After exploring where ideas come from last week, I wondered a follow-up question: What fosters creative ideas and the writing that follows? How can a person generate more creative thoughts and produce more writing with them?
Many amateurs think they can write only when inspired. They can’t produce new writing unless they are in the mood. Novelist William Faulkner is credited with saying, “I only write when I am inspired. Fortunately, I am inspired at 9 o’clock every morning.”
I don’t feel inspired every morning. I suspect no writer does, and Faulkner was pointing that out.

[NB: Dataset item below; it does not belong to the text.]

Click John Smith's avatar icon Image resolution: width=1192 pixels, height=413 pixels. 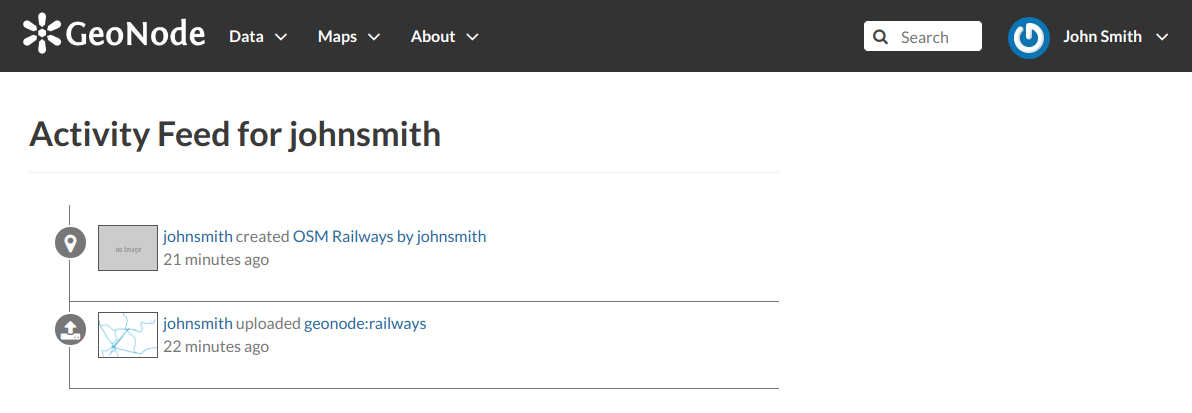coord(1029,37)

Thomas Edison is known for his view that hard work was crucial for inventing. He said it several ways. The most famous version is: “Genius is one percent inspiration and ninety-nine percent perspiration.”
I agree with both Faulkner and Edison. If I want to produce a weekly column as well as the book I currently plan, I need to produce words every morning. Some mornings I feel creative energy and a rough draft gushes like water from a firehose. Other mornings I have to push it out like a bowel movement while afflicted with constipation and hemorrhoids.

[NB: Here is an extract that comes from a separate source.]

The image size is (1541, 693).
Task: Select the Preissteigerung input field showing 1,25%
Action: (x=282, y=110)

I never know which process will appear when I sit at the keyboard to write a first draft. A blank screen terrifies me. So I procrastinate.
I pour a cup of coffee and carry it to my workstation. I take a few sips, then a few more. I open the correct Scrivener folder. New emails distract me, and I scroll through them. I turn back to drafting and choose a topic from the idea list entered into Scrivener from a small notebook I always keep handy.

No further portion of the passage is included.